Rows in a dataset:
::::::
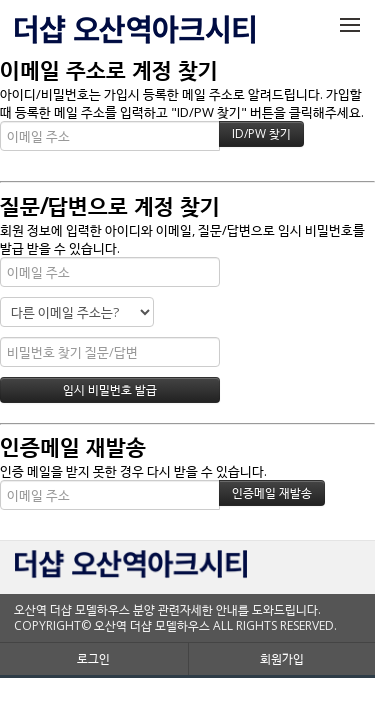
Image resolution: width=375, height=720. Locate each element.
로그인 (93, 658)
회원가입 (282, 658)
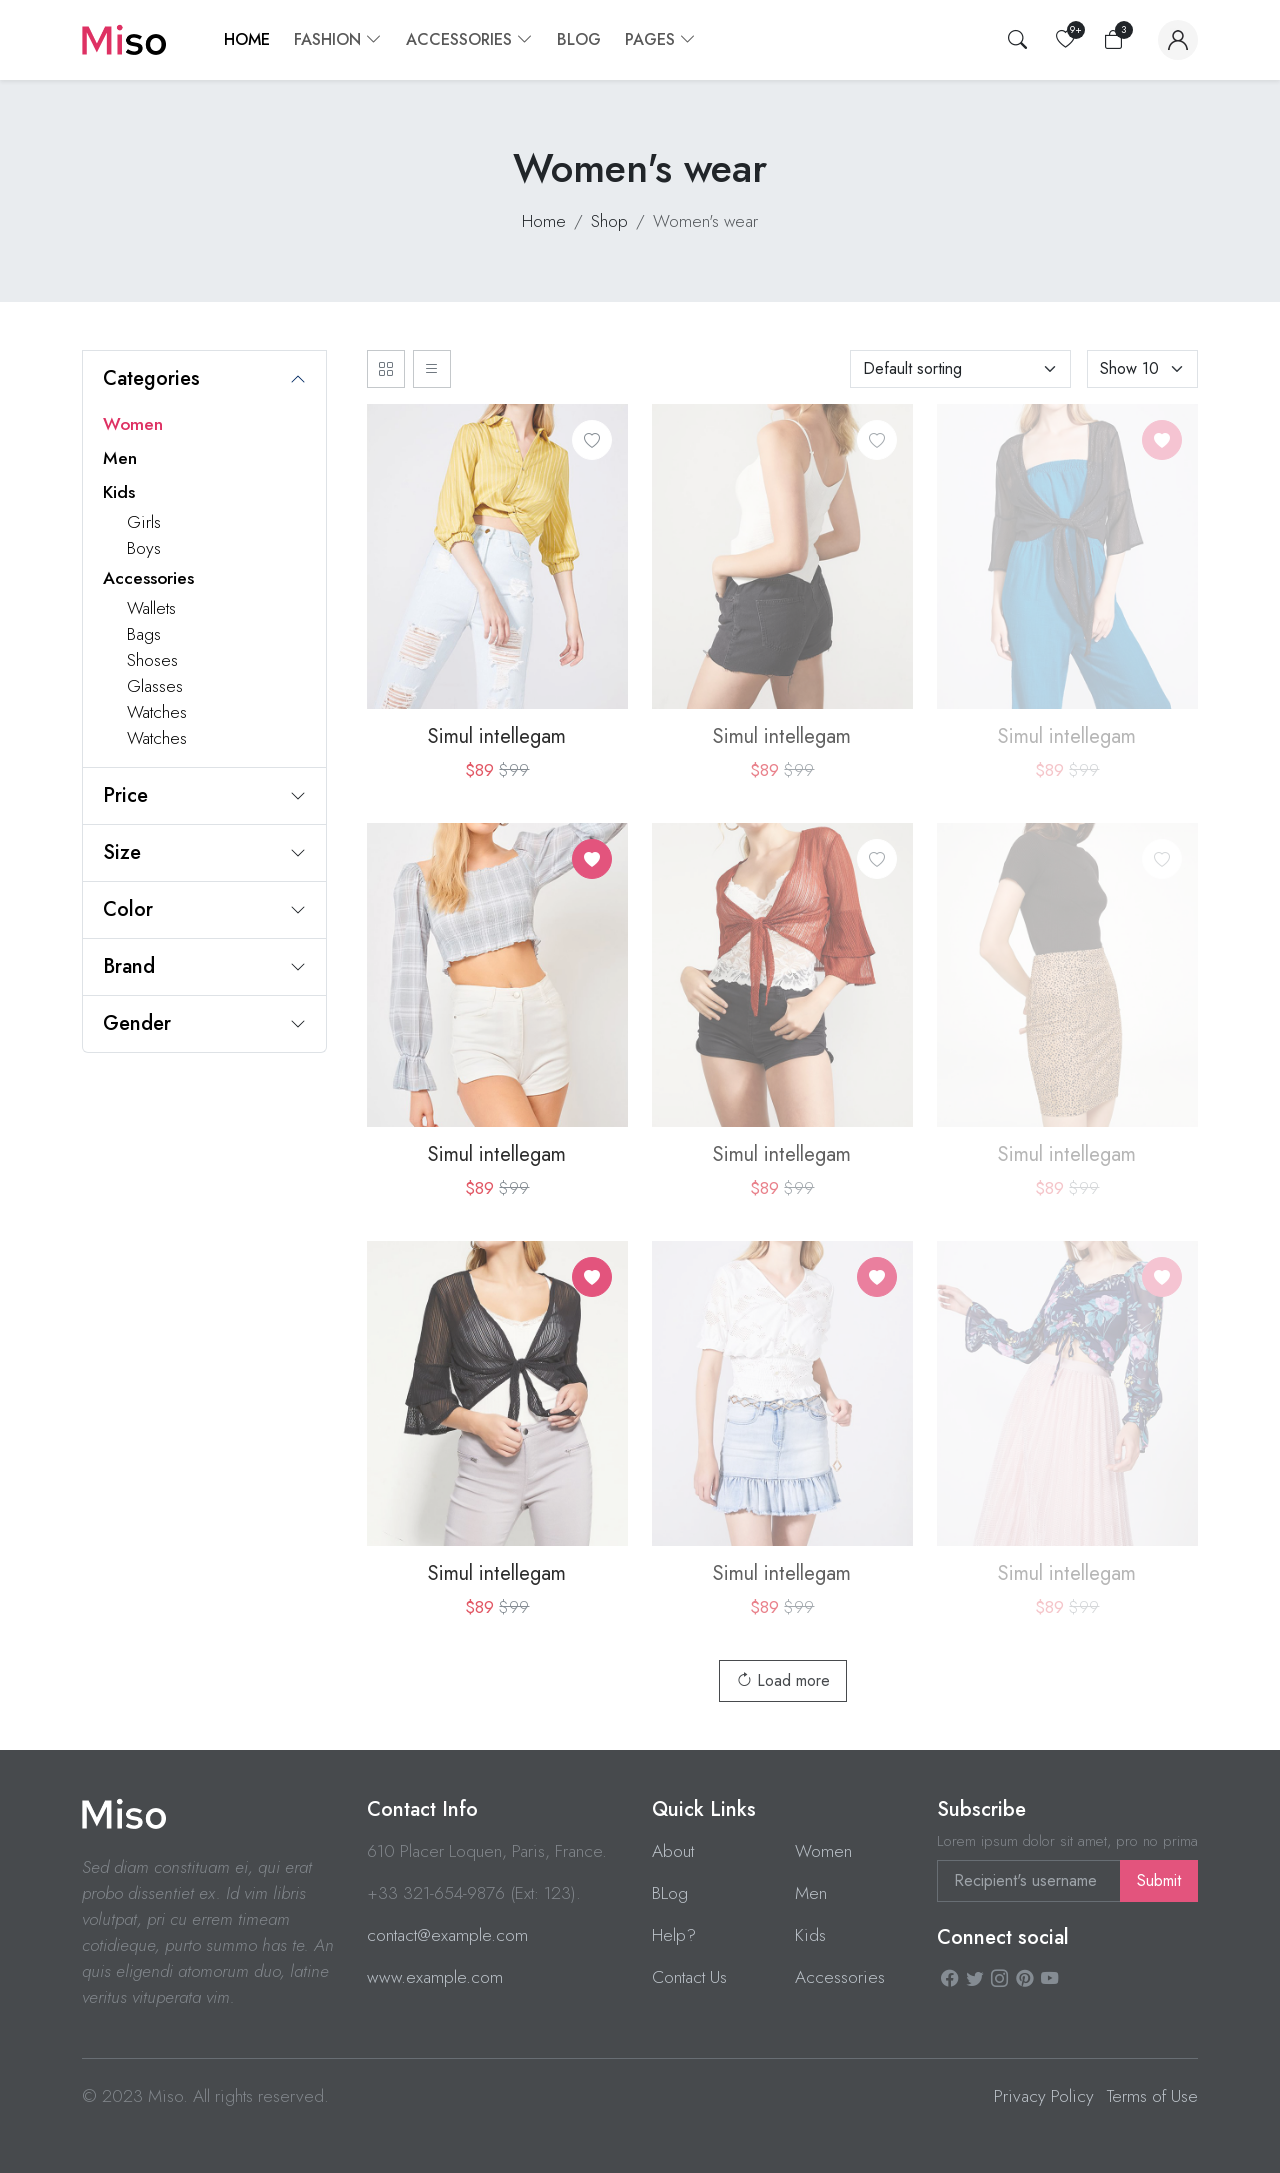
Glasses (155, 686)
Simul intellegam (497, 736)
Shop (609, 221)
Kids (119, 492)
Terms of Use (1152, 2096)
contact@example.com (447, 1935)
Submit (1159, 1880)
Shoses (152, 660)
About (673, 1851)
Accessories (148, 578)
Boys (144, 548)
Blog (579, 39)
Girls (144, 522)
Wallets (151, 608)
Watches (157, 712)
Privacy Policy (1044, 2096)
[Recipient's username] (1029, 1881)
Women (133, 424)
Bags (144, 634)
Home (247, 39)
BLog (670, 1893)
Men (120, 458)
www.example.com (435, 1977)
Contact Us (689, 1977)
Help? (674, 1935)
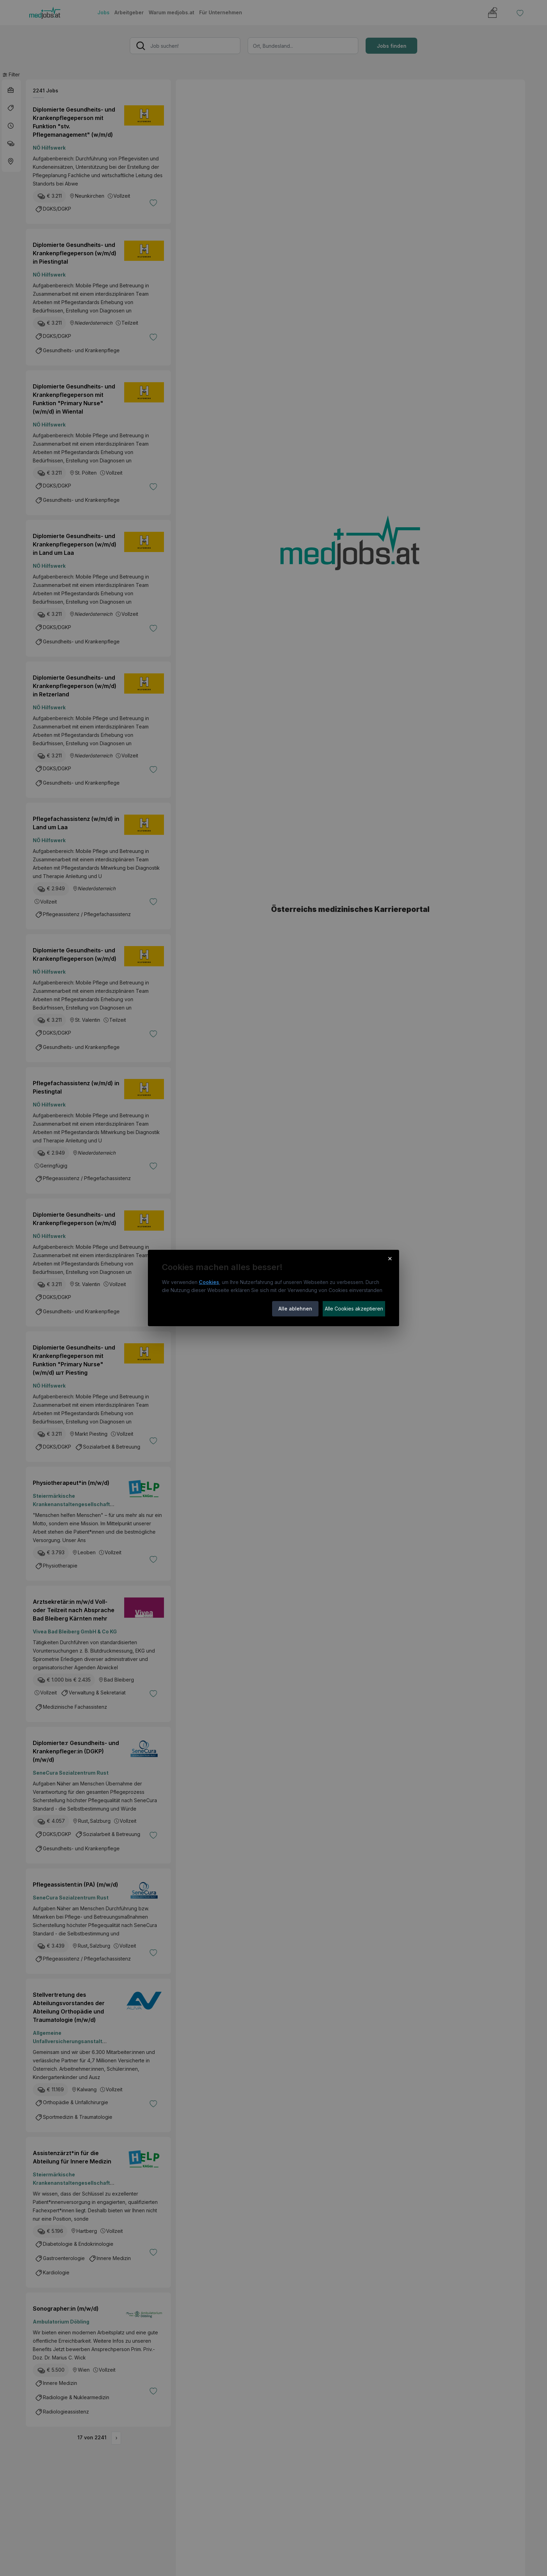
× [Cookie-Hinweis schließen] (390, 1258)
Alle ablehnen (295, 1309)
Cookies (209, 1282)
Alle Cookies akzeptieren (354, 1309)
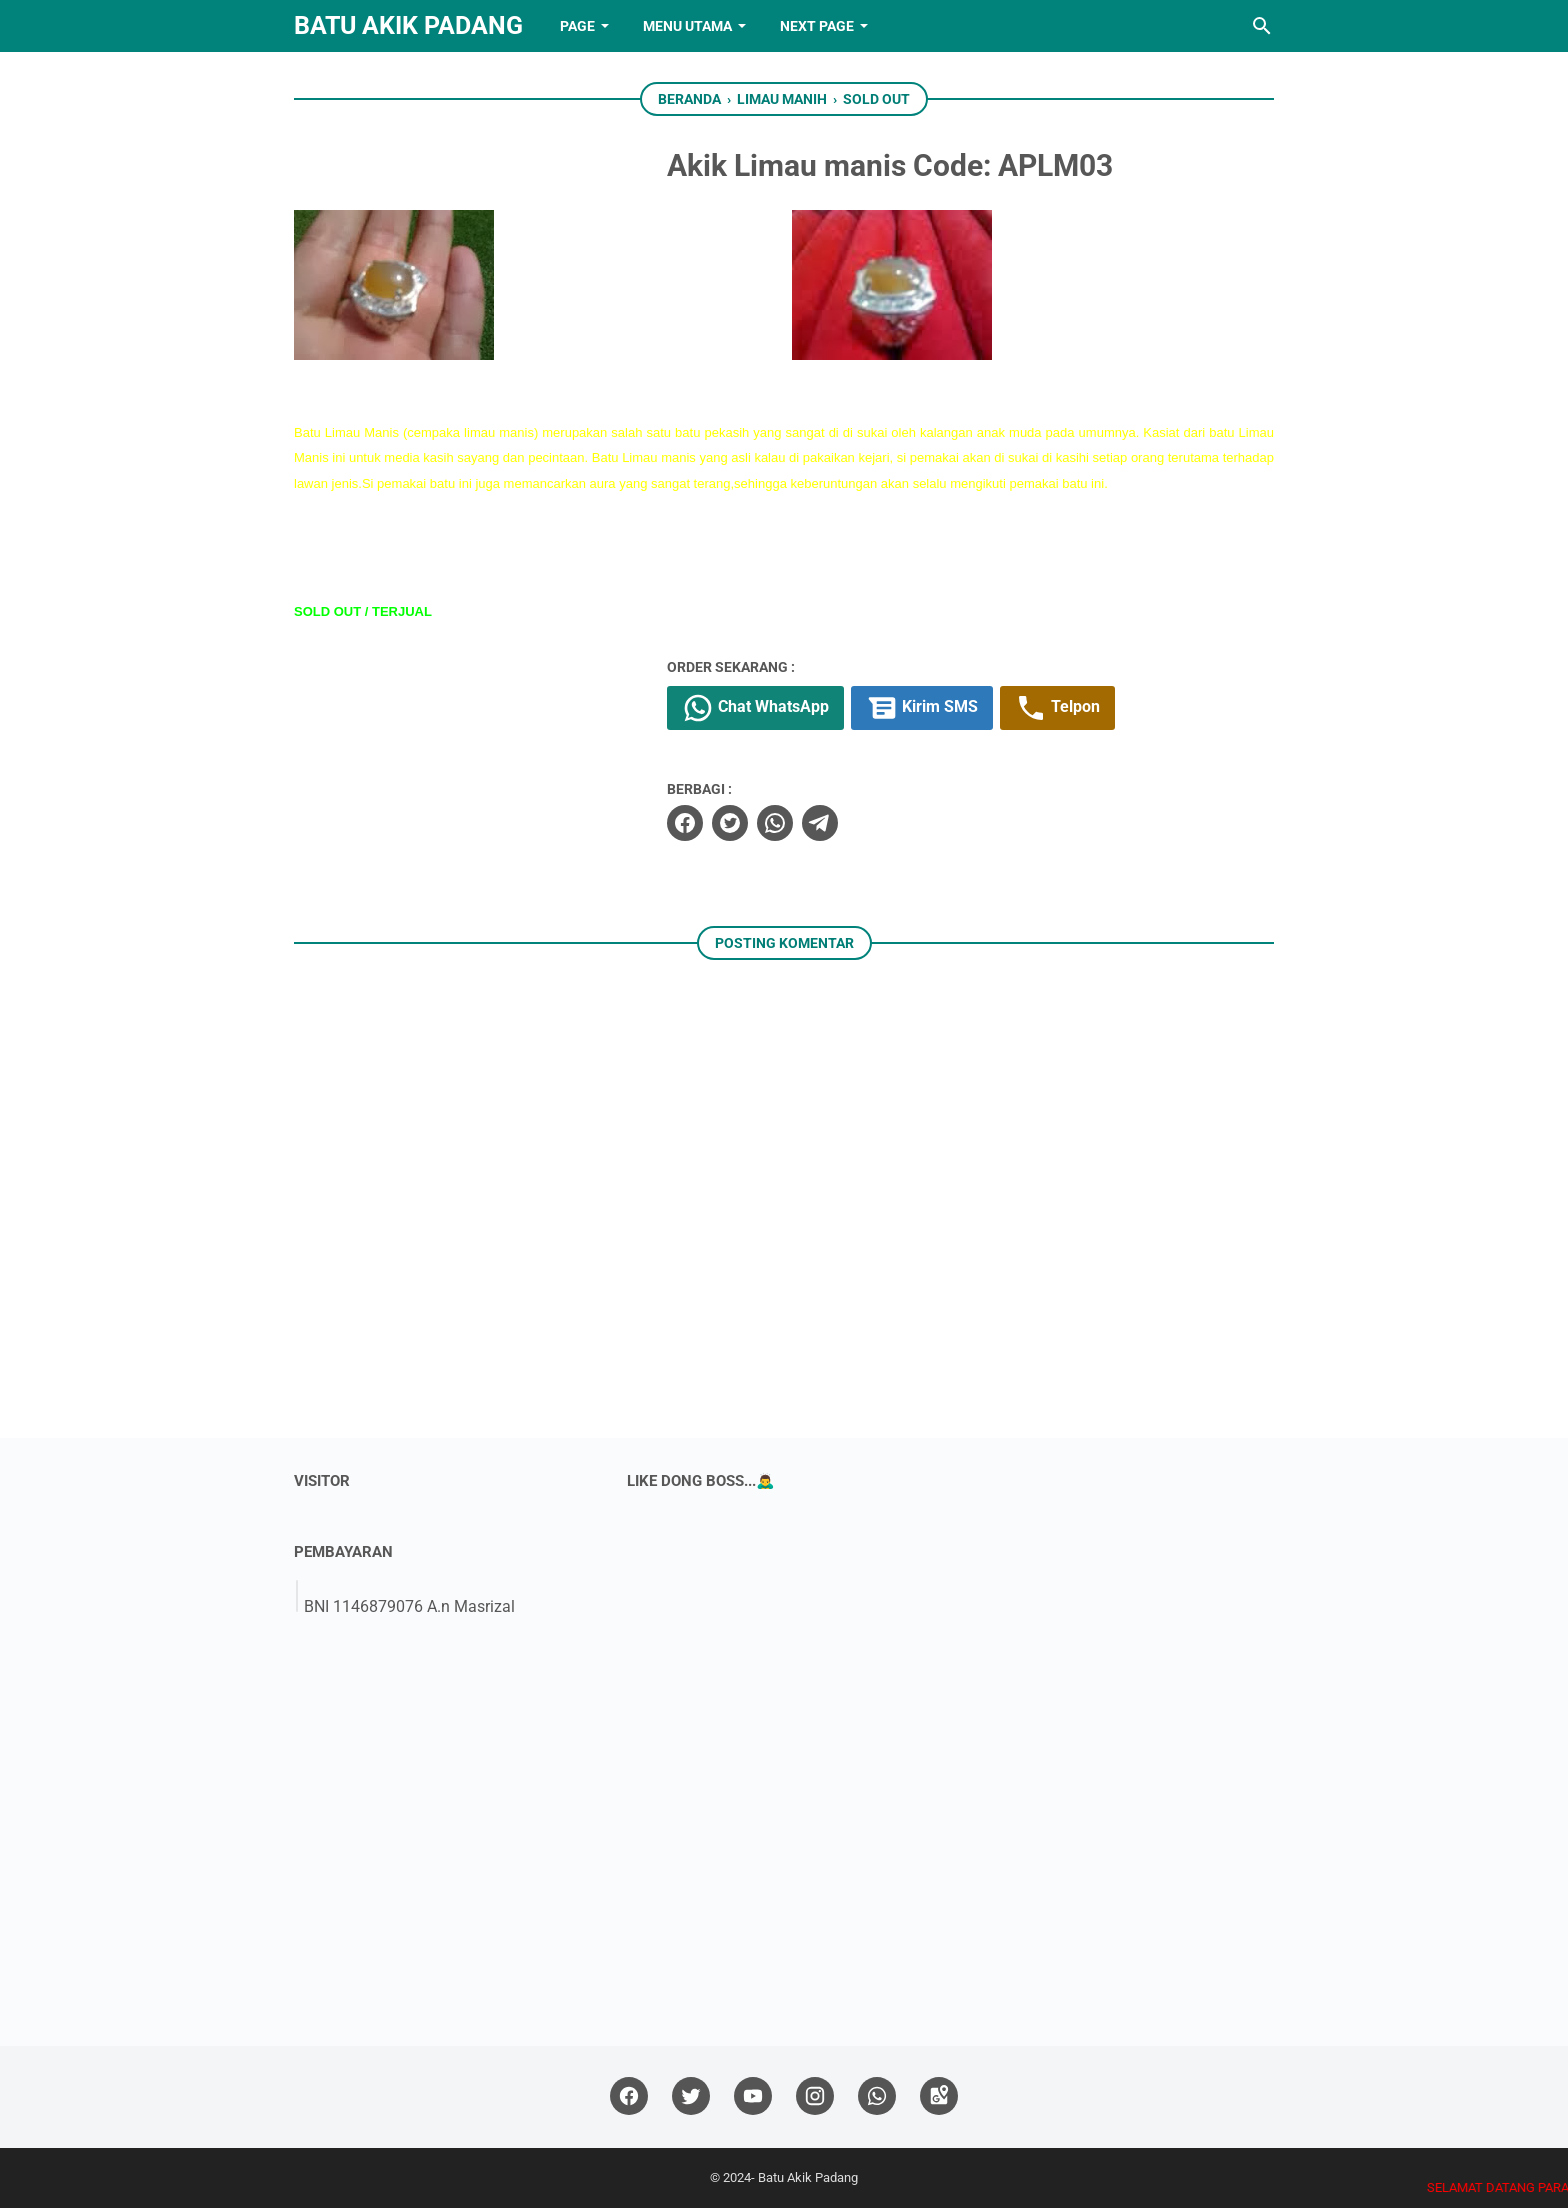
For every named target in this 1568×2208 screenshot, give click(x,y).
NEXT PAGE (817, 26)
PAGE (577, 26)
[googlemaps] (939, 2096)
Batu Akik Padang (408, 25)
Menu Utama (687, 26)
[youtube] (753, 2096)
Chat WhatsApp (755, 708)
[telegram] (820, 823)
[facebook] (685, 823)
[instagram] (815, 2096)
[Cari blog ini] (1262, 26)
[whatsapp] (775, 823)
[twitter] (730, 823)
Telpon (1057, 708)
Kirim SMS (922, 708)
::::::
> _Given problem_
Render every row above as a JSON list of strings with one string per line, skipping blank lines. Omit the picture markers.

> _Exercise answer_
[
  "Image resolution: width=375, height=720. Locate each element.",
  "로그인 (93, 658)",
  "회원가입 (282, 658)",
  "Glasses (155, 686)",
  "Simul intellegam (497, 736)",
  "Shop (609, 221)",
  "Kids (119, 492)",
  "Terms of Use (1152, 2096)",
  "contact@example.com (447, 1935)",
  "Submit (1159, 1880)",
  "Shoses (152, 660)",
  "About (673, 1851)",
  "Accessories (148, 578)",
  "Boys (144, 548)",
  "Blog (579, 39)",
  "Girls (144, 522)",
  "Wallets (151, 608)",
  "Watches (157, 712)",
  "Privacy Policy (1044, 2096)",
  "[Recipient's username] (1029, 1881)",
  "Women (133, 424)",
  "Bags (144, 634)",
  "Home (247, 39)",
  "BLog (670, 1893)",
  "Men (120, 458)",
  "www.example.com (435, 1977)",
  "Contact Us (689, 1977)",
  "Help? (674, 1935)",
  "× [Cookie-Hinweis schließen] (390, 1258)",
  "Alle ablehnen (295, 1309)",
  "Cookies (209, 1282)",
  "Alle Cookies akzeptieren (354, 1309)",
  "For every named target in this 1568×2208 screenshot, give click(x,y).",
  "NEXT PAGE (817, 26)",
  "PAGE (577, 26)",
  "[googlemaps] (939, 2096)",
  "Batu Akik Padang (408, 25)",
  "Menu Utama (687, 26)",
  "[youtube] (753, 2096)",
  "Chat WhatsApp (755, 708)",
  "[telegram] (820, 823)",
  "[facebook] (685, 823)",
  "[instagram] (815, 2096)",
  "[Cari blog ini] (1262, 26)",
  "[whatsapp] (775, 823)",
  "[twitter] (730, 823)",
  "Telpon (1057, 708)",
  "Kirim SMS (922, 708)"
]